Posted: 08/09/2022
This article was originally published in Inside Housing in May 2022. It was co-written by Charlotte D’Avola, a partner in Penningtons Manches Cooper's social housing team, and Richard Petty, head of UK Living at JLL.
MMC is a broad term used to describe numerous manufacturing and construction processes, including volumetric manufacturing and panellised systems. This generally involves component parts of a building being produced offsite (ie in a factory) and then assembled on site.
The most widespread use of MMC takes the form of timber-framing within buildings, which are produced offsite.
Numerous sector commentators have championed the virtues of MMC. The positives are that it can speed up the construction process (mitigating the joys of the British weather), increase quality and consistency, improve energy efficiency, and reduce the construction industry’s impact on the environment generally.
So, why is MMC still perceived by many as being a risky endeavour?
There are recognised questions around fire safety and perceived risks around the long-term performance and repairability of buildings incorporating MMC, simply because we don’t yet have long-term data for recently introduced technology.
But that doesn’t stop us adopting new technology in many other aspects of housing. Manufacturer/contractor solvency, and issues around the point at which ownership of products pass, are also topics of widespread discussion.
Of particular concern is the uncertainty around whether the funding market will accept MMC properties as loan security. Many finance directors will have asked for assurances on the end product and have been met with reservations.
Attitudes are evolving, though. Investors and funders are actively looking to improve their environmental, social and governance credentials, and there is a clear desire to support improvements in the way new housing is delivered. Although many funders seem to need convincing about the viability of MMC, some important recent developments provide reason for optimism.
In mid-2020, the National House Building Council (NHBC) launched NHBC Accepts, an accreditation scheme considering the quality, performance and durability of MMC products. NHBC Accepts accreditation provides comfort that the NHBC’s Buildmark warranty will be available (approved products are detailed on the NHBC’s website).
In addition, Homes England’s Affordable Homes Programme strategic partners are expected to deliver 25% of their programme using MMC, the clearest sign yet that government is committed to driving innovation. This is increasing pressure on the market to catch up with government policy.

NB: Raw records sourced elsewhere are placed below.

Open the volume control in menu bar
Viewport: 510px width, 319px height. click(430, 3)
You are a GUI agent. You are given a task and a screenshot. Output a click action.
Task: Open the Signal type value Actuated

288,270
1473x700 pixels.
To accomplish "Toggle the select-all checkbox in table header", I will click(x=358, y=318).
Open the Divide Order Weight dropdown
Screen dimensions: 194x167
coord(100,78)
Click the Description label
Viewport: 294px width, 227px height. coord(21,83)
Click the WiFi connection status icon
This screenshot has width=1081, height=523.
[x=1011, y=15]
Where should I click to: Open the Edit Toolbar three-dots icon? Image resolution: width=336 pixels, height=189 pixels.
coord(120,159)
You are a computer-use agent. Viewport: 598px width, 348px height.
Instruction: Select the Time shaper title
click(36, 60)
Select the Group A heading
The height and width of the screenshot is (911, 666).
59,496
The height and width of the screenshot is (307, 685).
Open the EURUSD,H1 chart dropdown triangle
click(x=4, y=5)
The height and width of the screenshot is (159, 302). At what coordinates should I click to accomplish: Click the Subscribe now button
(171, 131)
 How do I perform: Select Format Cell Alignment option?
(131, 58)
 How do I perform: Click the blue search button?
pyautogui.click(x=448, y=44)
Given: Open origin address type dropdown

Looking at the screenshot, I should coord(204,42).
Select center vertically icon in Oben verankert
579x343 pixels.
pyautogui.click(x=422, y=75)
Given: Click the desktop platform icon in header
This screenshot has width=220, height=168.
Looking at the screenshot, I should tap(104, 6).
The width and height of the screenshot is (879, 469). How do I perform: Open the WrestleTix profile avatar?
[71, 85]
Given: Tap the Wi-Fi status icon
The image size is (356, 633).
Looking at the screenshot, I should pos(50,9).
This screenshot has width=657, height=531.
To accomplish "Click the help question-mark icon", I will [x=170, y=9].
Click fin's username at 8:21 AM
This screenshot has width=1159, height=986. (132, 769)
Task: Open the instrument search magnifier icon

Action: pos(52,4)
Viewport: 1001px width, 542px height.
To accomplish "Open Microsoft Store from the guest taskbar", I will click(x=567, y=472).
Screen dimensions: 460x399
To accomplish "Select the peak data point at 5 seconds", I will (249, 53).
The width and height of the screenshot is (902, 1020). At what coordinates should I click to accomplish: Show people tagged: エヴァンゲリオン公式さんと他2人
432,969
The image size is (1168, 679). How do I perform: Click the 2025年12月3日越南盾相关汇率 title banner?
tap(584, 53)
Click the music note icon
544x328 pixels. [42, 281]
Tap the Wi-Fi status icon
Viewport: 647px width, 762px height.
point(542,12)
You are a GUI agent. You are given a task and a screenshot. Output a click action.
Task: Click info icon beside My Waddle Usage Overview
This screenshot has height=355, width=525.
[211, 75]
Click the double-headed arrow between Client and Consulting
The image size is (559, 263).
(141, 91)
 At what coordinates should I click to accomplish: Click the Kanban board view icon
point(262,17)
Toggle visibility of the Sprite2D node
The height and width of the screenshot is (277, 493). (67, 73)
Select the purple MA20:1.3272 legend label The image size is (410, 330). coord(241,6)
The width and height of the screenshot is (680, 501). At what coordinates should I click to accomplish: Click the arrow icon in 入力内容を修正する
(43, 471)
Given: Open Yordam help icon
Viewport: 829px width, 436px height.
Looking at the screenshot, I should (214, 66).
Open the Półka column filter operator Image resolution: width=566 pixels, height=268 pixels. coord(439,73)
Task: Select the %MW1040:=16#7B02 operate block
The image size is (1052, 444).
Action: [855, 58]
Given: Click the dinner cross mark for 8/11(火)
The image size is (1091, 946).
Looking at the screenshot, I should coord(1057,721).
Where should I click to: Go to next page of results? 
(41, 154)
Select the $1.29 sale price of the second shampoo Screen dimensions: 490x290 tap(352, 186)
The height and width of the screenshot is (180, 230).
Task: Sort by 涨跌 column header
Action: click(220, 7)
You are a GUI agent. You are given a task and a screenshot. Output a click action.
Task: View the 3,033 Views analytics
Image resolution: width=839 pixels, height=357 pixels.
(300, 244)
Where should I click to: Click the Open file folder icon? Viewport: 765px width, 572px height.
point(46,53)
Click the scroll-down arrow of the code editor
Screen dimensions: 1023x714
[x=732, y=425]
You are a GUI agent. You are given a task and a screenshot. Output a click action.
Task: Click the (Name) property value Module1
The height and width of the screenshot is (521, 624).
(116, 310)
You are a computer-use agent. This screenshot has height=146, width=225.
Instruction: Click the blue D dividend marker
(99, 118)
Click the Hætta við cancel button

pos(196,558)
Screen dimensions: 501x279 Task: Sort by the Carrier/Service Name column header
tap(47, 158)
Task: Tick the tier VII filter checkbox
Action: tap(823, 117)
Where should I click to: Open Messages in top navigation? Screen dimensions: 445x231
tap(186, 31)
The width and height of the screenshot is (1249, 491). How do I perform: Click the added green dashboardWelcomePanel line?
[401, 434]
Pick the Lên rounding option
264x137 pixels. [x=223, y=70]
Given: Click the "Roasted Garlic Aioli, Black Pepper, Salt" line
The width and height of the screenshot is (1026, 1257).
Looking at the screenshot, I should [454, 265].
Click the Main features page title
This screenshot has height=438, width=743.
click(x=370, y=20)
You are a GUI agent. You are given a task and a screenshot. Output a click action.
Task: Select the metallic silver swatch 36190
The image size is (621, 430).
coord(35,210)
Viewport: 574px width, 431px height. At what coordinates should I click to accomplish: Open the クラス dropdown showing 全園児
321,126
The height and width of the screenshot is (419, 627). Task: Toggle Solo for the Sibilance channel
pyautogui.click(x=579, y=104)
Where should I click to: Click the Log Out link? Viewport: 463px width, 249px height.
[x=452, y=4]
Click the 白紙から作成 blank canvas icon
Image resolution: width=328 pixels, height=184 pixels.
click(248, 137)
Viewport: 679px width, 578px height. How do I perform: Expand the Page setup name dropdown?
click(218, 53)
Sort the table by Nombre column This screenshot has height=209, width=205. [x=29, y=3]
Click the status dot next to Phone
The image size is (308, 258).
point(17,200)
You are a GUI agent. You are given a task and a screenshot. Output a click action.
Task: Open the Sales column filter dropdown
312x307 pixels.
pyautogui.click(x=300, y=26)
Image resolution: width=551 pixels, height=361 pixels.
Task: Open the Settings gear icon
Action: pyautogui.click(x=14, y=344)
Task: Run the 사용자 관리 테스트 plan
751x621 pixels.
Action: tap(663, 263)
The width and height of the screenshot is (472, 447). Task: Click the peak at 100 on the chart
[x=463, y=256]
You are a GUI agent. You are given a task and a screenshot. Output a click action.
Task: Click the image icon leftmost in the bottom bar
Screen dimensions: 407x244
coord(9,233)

The mainstream valuers in the sector, JLL and Savills, have for several years now been clear and consistent in their views that homes built using some form of MMC should not be valued any differently from those of conventional construction.
From a valuation perspective, there is no reason why MMC homes should cost any more to repair and maintain in the long term, nor in terms of the replacement of major components, and therefore deductions from gross income to assess the net income to be valued should not penalise MMC properties.
More importantly, that there is no immediately apparent reason why they cannot be let or sold in the owner-occupier market and therefore valued on the basis of MV-T.
There may still be legal restrictions, particularly in Section 106 agreements, that may prevent such treatment. But there is plenty of evidence from the retail mortgage market that buyers will acquire such homes and can get a mortgage secured on them.
Provided all the necessary technical due diligence has been done (and valuers have a well-trodden path in this regard) then funders should be able to lend with confidence, knowing ultimately that valuers are prepared to put their PI behind their opinions.
There are a few, scattered examples of MMC homes being charged as small proportions of the security for loan facilities. Most have tended to be ‘under the radar’ for that reason.
But, in February this year, GreenSquareAccord reported having successfully charged a portfolio of offsite-manufactured, timber-framed properties to The Housing Finance Corporation subsidiary, Blend Funding. The portfolio is said to have included more than 100 homes constructed using MMC. This is believed to be a sector first at this scale.
Of course, not all MMC is built alike. Blend has accepted timber-framed properties, but we still have no definite assurance that other methods and products will be accepted. In our view, by fully understanding the products involved, and the associated risks, MMC can be effectively incorporated into the development programmes and funding plans of registered providers.
In a sector with a long and impressive record of innovating successfully, and recent proof of acceptability for loan security, we are optimistic that MMC will spring into the mainstream funding arena. Any funders who are prepared to support the market, with the benefit of appropriate due diligence, should be met with an open (offsite-constructed) door.